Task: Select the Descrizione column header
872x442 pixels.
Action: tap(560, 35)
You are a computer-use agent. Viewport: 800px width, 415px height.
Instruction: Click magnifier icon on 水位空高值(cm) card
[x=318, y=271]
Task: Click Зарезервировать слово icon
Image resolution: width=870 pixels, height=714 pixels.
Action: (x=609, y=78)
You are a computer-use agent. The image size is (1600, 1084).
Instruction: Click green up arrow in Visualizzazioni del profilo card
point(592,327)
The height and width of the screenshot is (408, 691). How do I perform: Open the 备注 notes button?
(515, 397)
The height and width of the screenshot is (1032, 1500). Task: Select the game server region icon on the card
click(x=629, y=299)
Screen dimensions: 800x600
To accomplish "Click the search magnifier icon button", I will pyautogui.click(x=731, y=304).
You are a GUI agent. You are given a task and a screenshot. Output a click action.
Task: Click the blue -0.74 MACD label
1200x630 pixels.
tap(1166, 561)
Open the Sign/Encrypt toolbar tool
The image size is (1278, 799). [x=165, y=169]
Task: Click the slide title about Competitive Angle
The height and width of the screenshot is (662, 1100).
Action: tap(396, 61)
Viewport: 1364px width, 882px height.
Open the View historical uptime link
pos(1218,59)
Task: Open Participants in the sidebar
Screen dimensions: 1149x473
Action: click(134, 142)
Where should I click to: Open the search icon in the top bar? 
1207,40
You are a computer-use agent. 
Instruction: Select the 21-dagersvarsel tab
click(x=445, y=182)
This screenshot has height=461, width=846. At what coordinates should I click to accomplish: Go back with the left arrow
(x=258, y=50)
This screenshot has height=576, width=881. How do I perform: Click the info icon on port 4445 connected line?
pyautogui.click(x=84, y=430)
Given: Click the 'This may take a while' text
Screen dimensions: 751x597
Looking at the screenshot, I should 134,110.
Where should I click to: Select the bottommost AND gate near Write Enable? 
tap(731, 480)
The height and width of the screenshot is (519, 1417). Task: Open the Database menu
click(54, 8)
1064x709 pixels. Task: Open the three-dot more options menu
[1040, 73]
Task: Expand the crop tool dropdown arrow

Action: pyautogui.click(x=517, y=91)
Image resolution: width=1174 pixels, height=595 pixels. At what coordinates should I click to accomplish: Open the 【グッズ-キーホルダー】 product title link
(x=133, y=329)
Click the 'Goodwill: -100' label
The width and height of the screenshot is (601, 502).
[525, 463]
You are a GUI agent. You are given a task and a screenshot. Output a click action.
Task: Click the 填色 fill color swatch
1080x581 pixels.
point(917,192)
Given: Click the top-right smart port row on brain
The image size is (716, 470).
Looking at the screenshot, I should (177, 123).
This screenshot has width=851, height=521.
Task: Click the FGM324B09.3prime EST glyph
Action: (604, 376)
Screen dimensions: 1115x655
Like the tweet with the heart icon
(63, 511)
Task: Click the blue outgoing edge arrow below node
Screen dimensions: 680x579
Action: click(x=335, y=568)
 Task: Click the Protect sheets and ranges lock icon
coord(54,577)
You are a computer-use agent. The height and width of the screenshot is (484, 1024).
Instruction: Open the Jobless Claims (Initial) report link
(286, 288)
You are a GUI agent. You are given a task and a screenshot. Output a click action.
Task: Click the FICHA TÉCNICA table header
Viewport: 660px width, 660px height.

▶ **Task prompt**: Set out, exactly as written, the lines from the line with "Task: Expand the crop tool dropdown arrow" to the last line of the records, inclusive, and only those lines.

▶ **Problem solution**:
Task: Expand the crop tool dropdown arrow

Action: pyautogui.click(x=517, y=91)
Image resolution: width=1174 pixels, height=595 pixels. At what coordinates should I click to accomplish: Open the 【グッズ-キーホルダー】 product title link
(x=133, y=329)
Click the 'Goodwill: -100' label
The width and height of the screenshot is (601, 502).
[525, 463]
You are a GUI agent. You are given a task and a screenshot. Output a click action.
Task: Click the 填色 fill color swatch
1080x581 pixels.
point(917,192)
Given: Click the top-right smart port row on brain
The image size is (716, 470).
Looking at the screenshot, I should (177, 123).
This screenshot has width=851, height=521.
Task: Click the FGM324B09.3prime EST glyph
Action: (604, 376)
Screen dimensions: 1115x655
Like the tweet with the heart icon
(63, 511)
Task: Click the blue outgoing edge arrow below node
Screen dimensions: 680x579
Action: click(x=335, y=568)
 Task: Click the Protect sheets and ranges lock icon
coord(54,577)
You are a computer-use agent. The height and width of the screenshot is (484, 1024).
Instruction: Open the Jobless Claims (Initial) report link
(286, 288)
You are a GUI agent. You are given a task and a screenshot. Output a click action.
Task: Click the FICHA TÉCNICA table header
Viewport: 660px width, 660px height.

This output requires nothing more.